Le groupe soutient et défend la nécessité d’assurer la gratuité totale des soins préventifs ou curatifs pour les enfants jusqu’à 6 ans quel que soit le statut administratif ou juridique des enfants ou de leurs parents. Cette disposition devrait, de facto, être étendue aux mamans enceintes.

 

Dans le même état d’esprit, poursuivant l’objectif de renforcer tous les enfants, le groupe recommande vivement l’octroi de repas chauds gratuits et de qualité dans les écoles durant le cycle maternel et fondamental. De nombreuses recherches et expériences mettent en évidence les bienfaits d’une telle gratuité sur différents plans : non stigmatisation, diététique, économie domestique, relation de l’établissement scolaire avec son environnement, etc. De plus, les écoles devraient obligatoirement mettre à disposition un accès aisé et gratuit à l’eau potable.

 

Les enfants porteurs d’un handicap doivent absolument faire l’objet d’une attention politique particulière, tant au niveau des coûts financiers que  leur situation entraîne que de l’accessibilité aux services.

 

Enfin, alors que la demande est considérable et en augmentation, la possibilité pour des enfants et des adolescents d’accéder aux soins de santé psychologique ou psychiatrique reste très difficile et dépendante de listes d’attente incompatibles avec le respect des droits les plus élémentaires des enfants.
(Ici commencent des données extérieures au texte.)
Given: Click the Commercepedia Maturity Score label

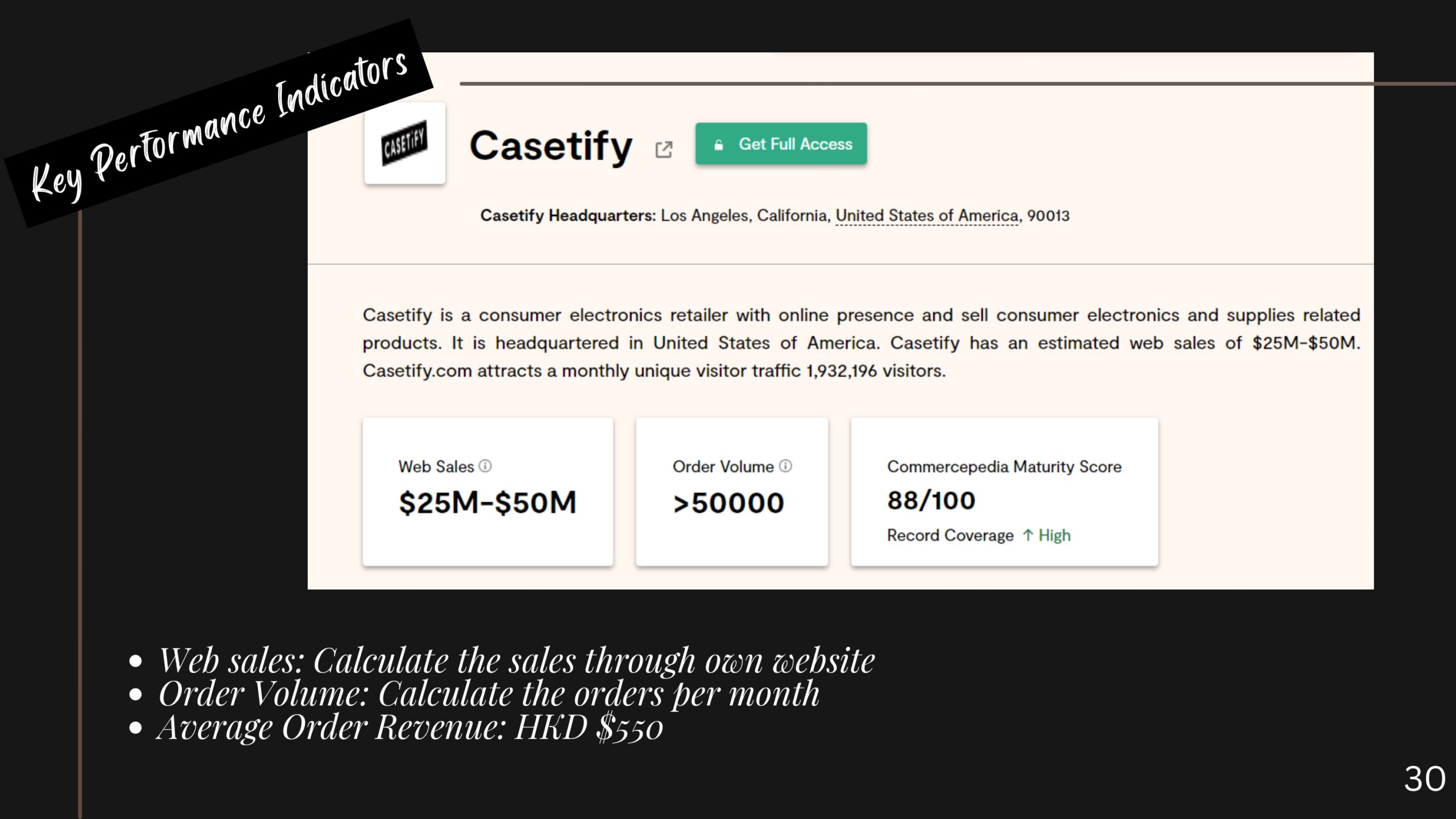Looking at the screenshot, I should click(1004, 466).

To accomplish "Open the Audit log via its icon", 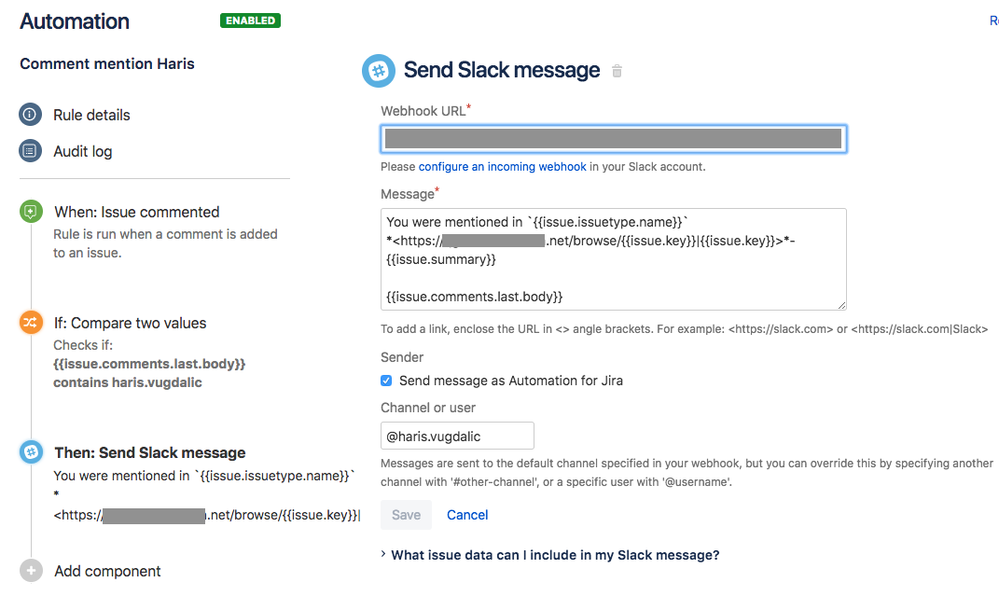I will point(30,150).
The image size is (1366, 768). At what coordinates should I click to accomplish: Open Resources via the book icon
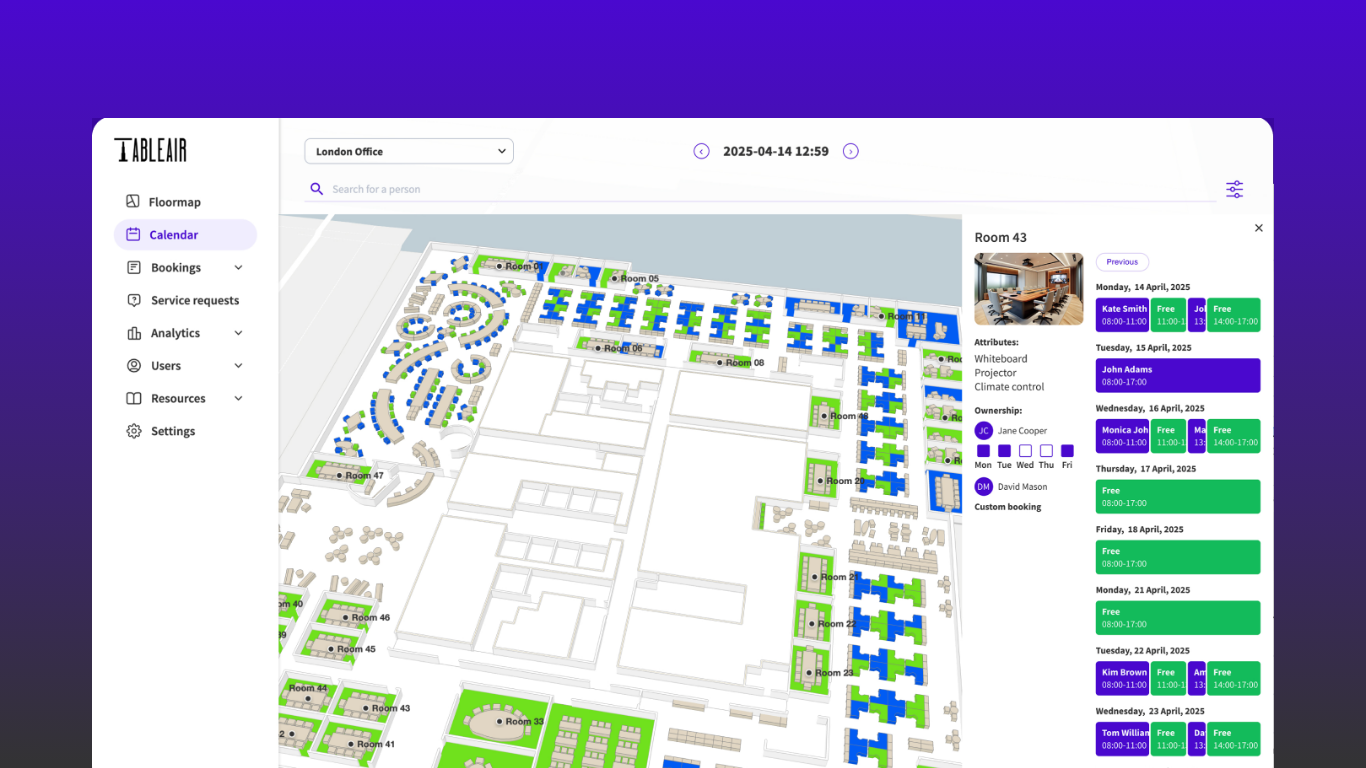(134, 398)
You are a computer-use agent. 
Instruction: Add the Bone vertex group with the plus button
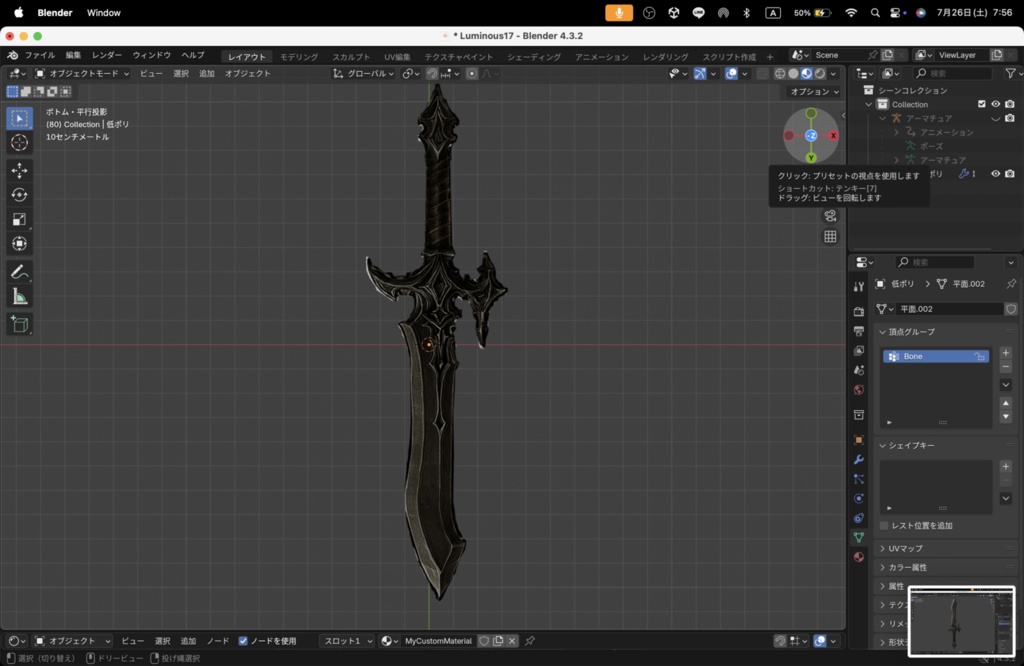pos(1005,354)
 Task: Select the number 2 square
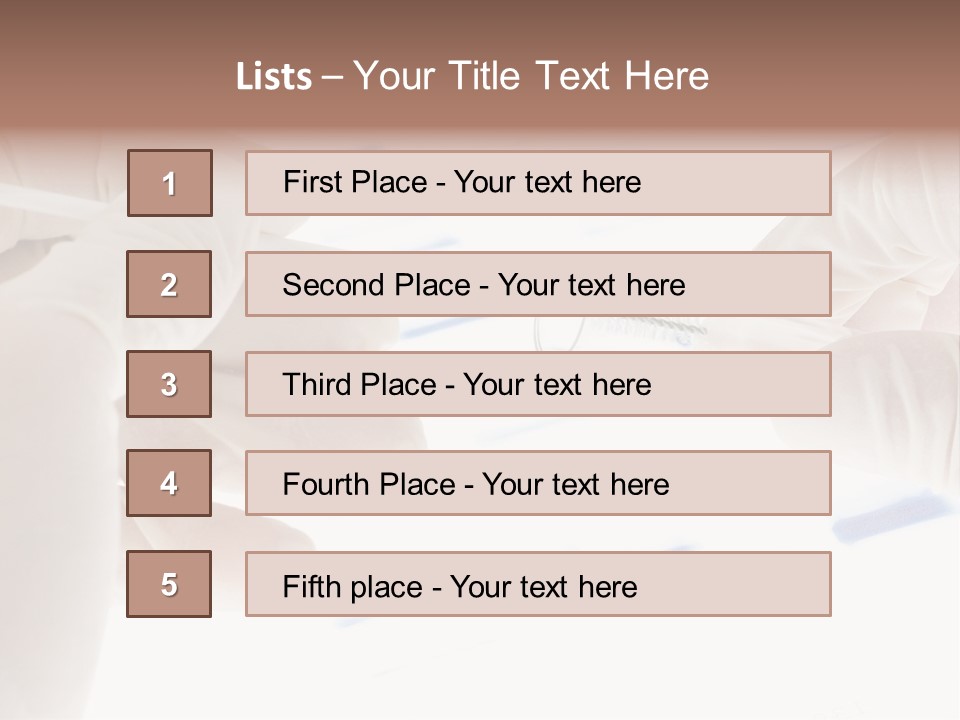point(169,284)
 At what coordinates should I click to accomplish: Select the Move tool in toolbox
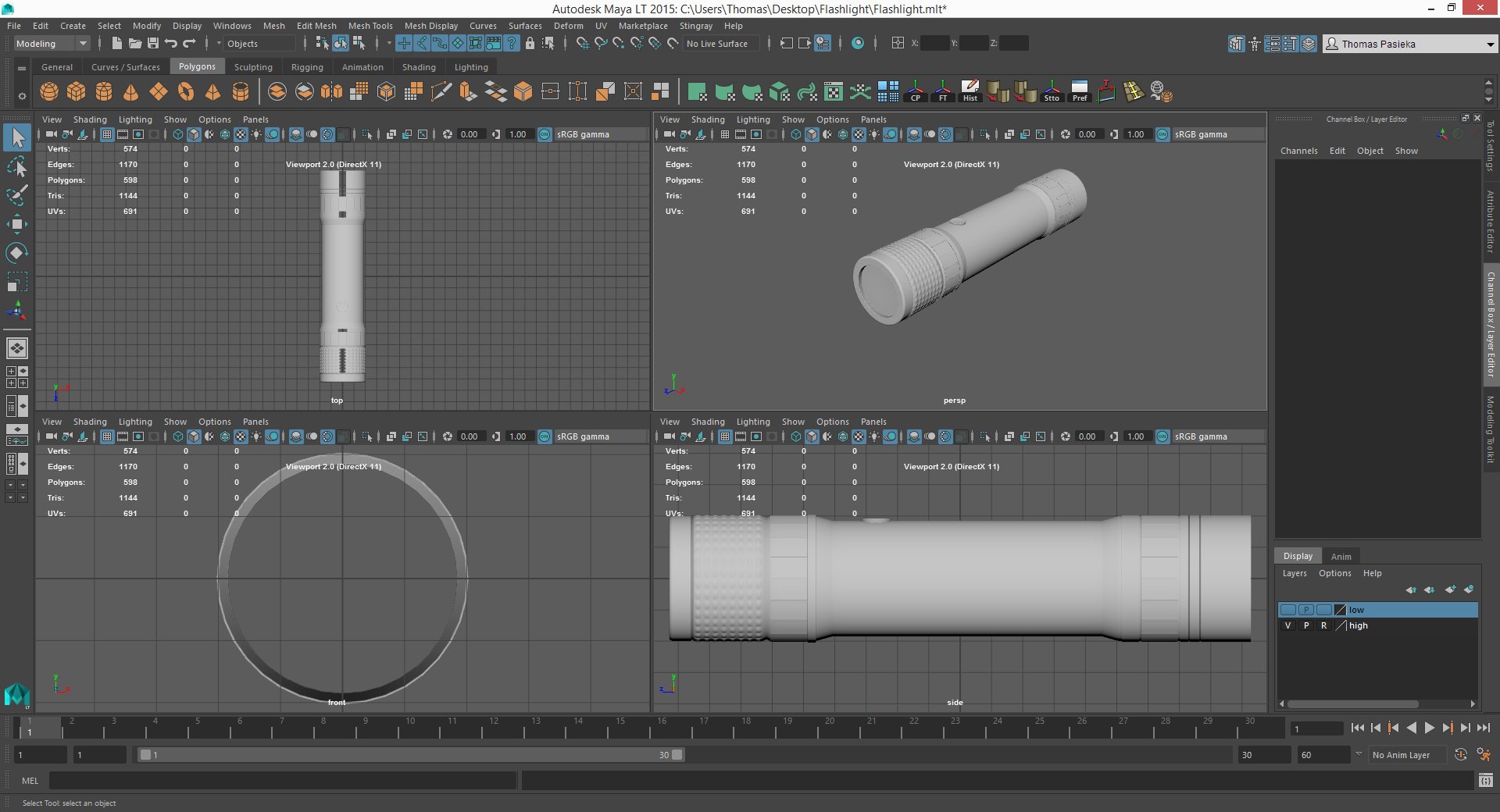(x=16, y=224)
Le groupe recommande de développer un meilleur accès à ce type de soins, tout au moins en adéquation avec la demande.

 

 

MEMBRES DU GROUPE SIGNATAIRE

 

- Séverine ACERBIS : Directrice de Badje ASBL
- Anouck BILLIET : Collaboratrice à l’Observatoire wallon de la santé
- Fabrizio CANTELLI : Coordinateur à la Ligue des usagers des services de santé (LUSS)
- Georges CASIMIR : Directeur général HUDERF – professeur à l’ULB
- Muriel DEGUERRY : Directrice à l’Observatoire de la Santé et du Social de Bruxelles-Capitale, service d’étude des services du Collège réuni de la Cocom
- Bernard DE VOS : Délégué général aux droits de l’enfant
- Michel DEVRIESE : Président de la Société de Médecine dentaire ASBL
- Gilles HENRARD : Médecin généraliste, administrateur à la fédération des Maisons Médicales
- Perrine HUMBLET : Professeur à l'ULB, expert auprès de l'Observatoire de l'enfant (Cocof)
- Christine MAHY : Secrétaire générale du Réseau Wallon de Lutte contre la Pauvreté
- Marie-Christine MAUROY : Direction médicale - ONE
- Geneviève OLDENHOVE : Médecin généraliste en maison médicale (Marolles)
- Gaëlle PETERS : Agent de développement - Réseau Wallon de Lutte contre la Pauvreté
- Renaud TOCKERT : Administrateur - délégué de l’Opération de Solidarité CAP48 - RTBF
- Karin VAN der STRAETEN : collaboratrice du Délégué général aux droits de l’enfant

 


(1) Dans l’entièreté du texte, le terme « pauvreté » est à comprendre comme « pauvreté, pauvreté durable, appauvrissement et précarité ».